The Lions aren’t about to lay all their cards on the table when it comes to who they actually covet for the third overall selection and there is plenty to suggest that the team’s needs lie elsewhere. Jevon Cottoy is a lock to be their lone starting Canadian receiver and possesses a dramatically different skillset than either Philpot, while depth would appear to be lacking on the offensive line.
Nevertheless, the Sedin comparison is a marketing dream and remarkably apt. Daniel and Henrik were precision passers, while Jalen and Tyson are precision route runners, but neither set of twins is likely to blow you away with their athletic measurables and both faced questions about how they would handle the physical jump in competition.
Where they differ substantially is that the Sedins were imported all the way from Sweden, whereas the Philpots are B.C. born and bred, graduates of Seaquam Secondary School just over 20 minutes away from the Lions’ facility.
That is a factor that Lions consider in all their evaluations, with ten B.C. products already on their roster and other players from the Pacific Northwest littered throughout.
“Honestly, I’ve always been a guy that loves local players. If that’s a fault, that’s a fault of mine,” McEvoy admitted unapologetically.
“The reality is if you’re good enough and you’re local, that’s an extra tick in my box. We’re going to continue bringing in the best players we can, regardless of where they’re from, but I’m going to hopefully get the local guys first.”
At the top of the CFL Draft, the Philpots are likely to fit both of those criteria. In three seasons at the University of Calgary, Jalen has registered 113 catches for 1,889 yards and 10 touchdowns while twice being named an All-Canadian.
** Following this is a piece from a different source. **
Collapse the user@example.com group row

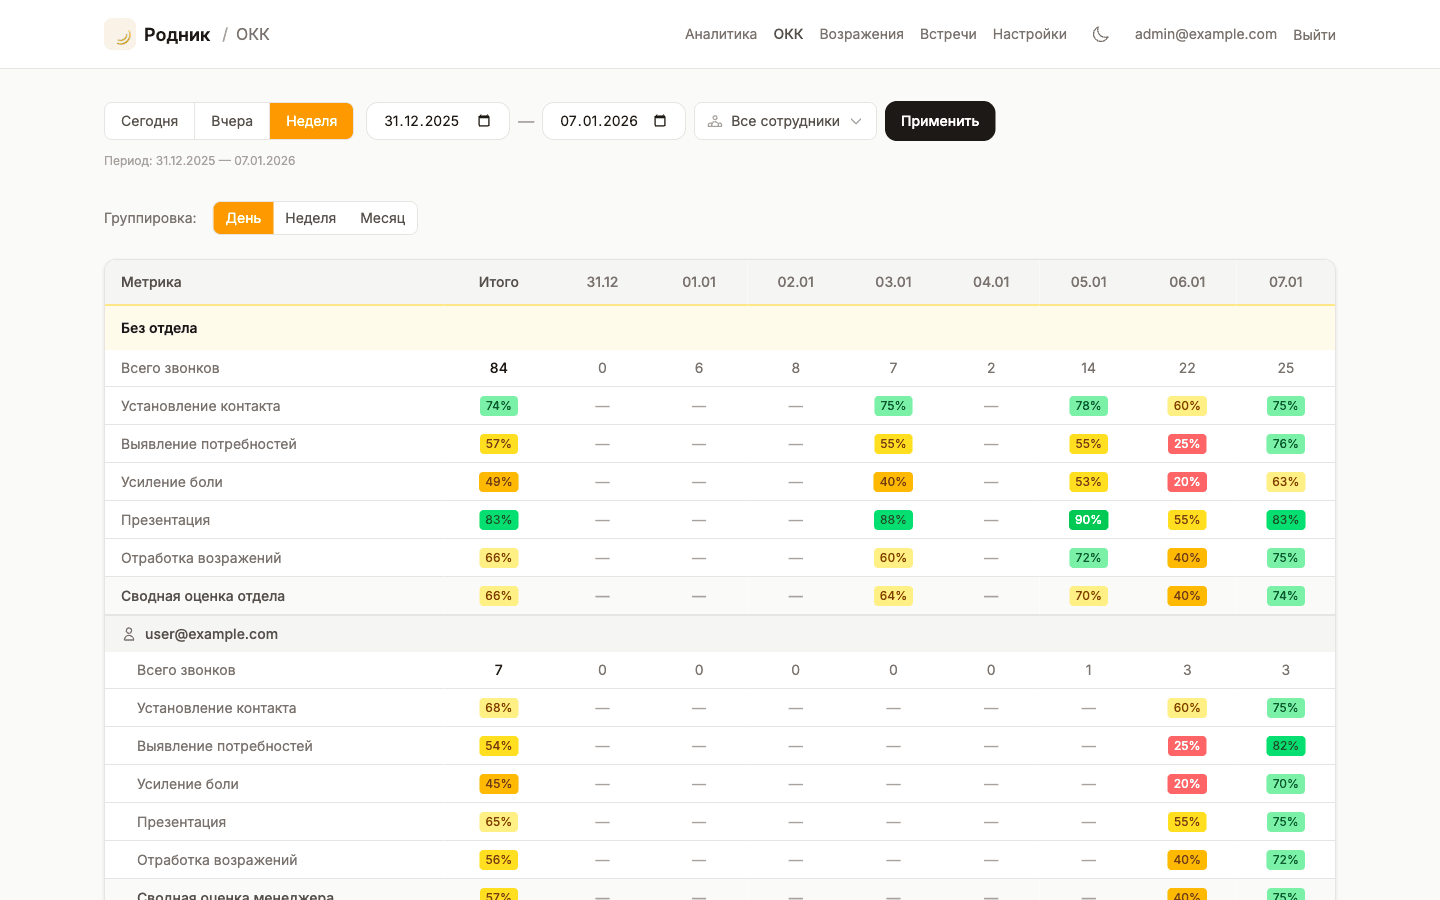tap(211, 634)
Tyson has earned that distinction just once, but was named the Player of the Year in the Canada West in 2021 and was U Sports’ top freshman in 2018. He has 77 receptions for 1,574 yards and 14 touchdowns in 16 career games.
That special ability on the field is inherited from their father, former B.C. Lions’ running back Cory Philpot. The man they called ‘Quick Six’ spent five seasons in the B.C. backfield, racking up 4,459 yards and 42 touchdowns on the ground, and was the team’s ball carrier when McEvoy joined the organization in the ticket sales department back in 1995.
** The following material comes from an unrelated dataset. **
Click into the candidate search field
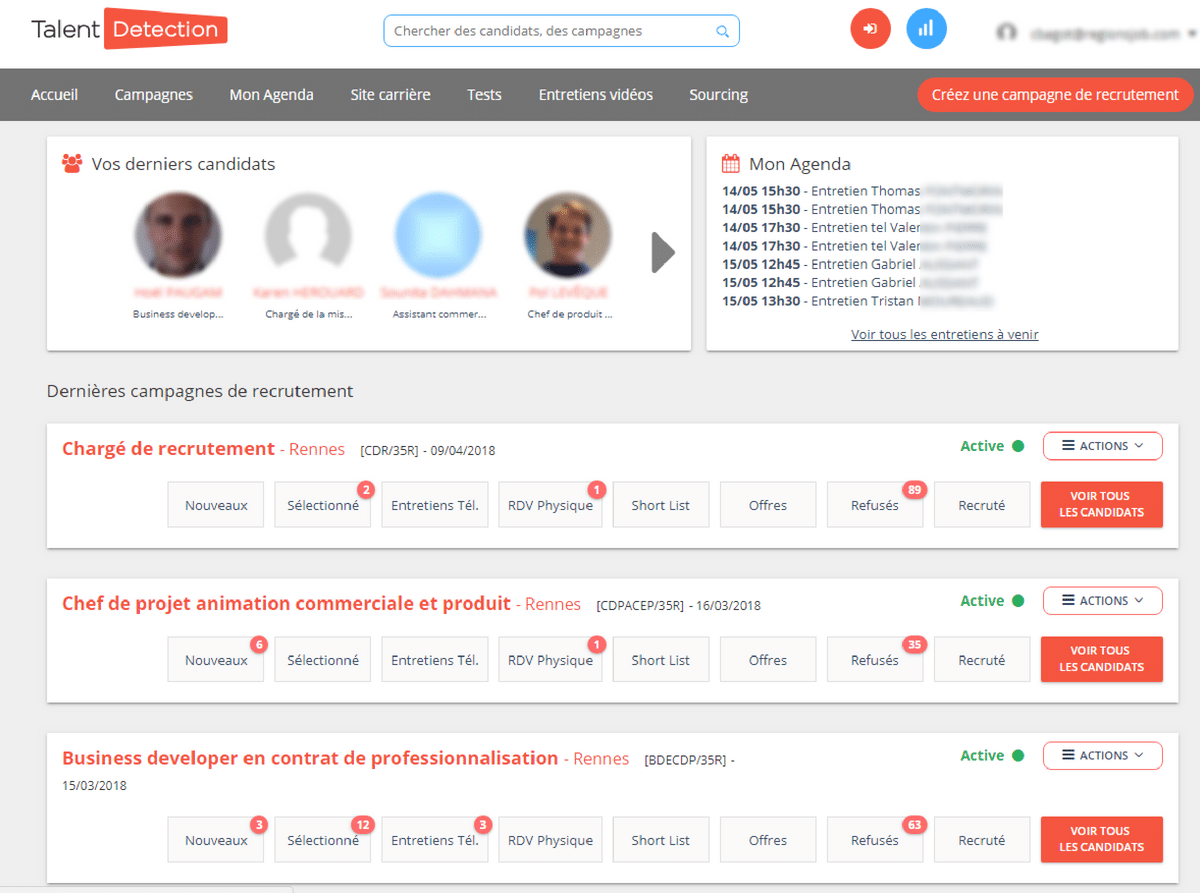Viewport: 1200px width, 893px height. coord(550,31)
Since then the two have stayed closely connected through football, even coaching together. Philpot has been a driving force in amateur football in British Columbia, previously serving as president of its provincial sports organization. He is currently the head coach of the Langley Rams — a team which counts McEvoy among its alumni — and won a CJFL National Championship last year.
“This is just me on my little apple cart here, but that’s a young man from Mississippi coming up to Surrey, British Columbia to play in the Canadian Football League,” McEvoy said of the elder Philpot. “Roots, children, he runs minor football in the province of B.C., does so much stuff for this community and without the B.C Lions, Cory Philpot, who knows where he is? He’s certainly not in Vancouver.”
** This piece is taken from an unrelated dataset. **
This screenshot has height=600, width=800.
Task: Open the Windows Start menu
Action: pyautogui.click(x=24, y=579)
“That is just a testament to the Canadian Football League and what it does to bring young men up to Canada, guys who put roots down and build better futures for all of us.”
If they draft either of his sons, the Lions would be reaping their own reward. If they manage to grab both, they will have more ready-made marketing fodder to engage their fan base than they could possibly hope for.
If a bombshell trade were to happen, McEvoy suspects it would occur in the hours between the end of the Global Draft on May 3 and the commencement of the Canadian one, timing not dissimilar to when the Lions moved up to first overall in the 2020 draft to grab reigning Most Outstanding Rookie Jordan Williams.
It remains a long shot storyline, but Vancouver knows well that a wheeling-and-dealing executive with the right conviction can make just about anything happen. With their deep connection to the club and its decision makers, the Philpots may just be the type of players worthy of inspiring such boldness.
“I think whichever team has the option and the ability to draft either one of those young men will be pleased and happy with how they progress and build football careers in the Canadian Football League,” McEvoy said.
Whether he’ll be the one smiling on Tuesday remains to be seen.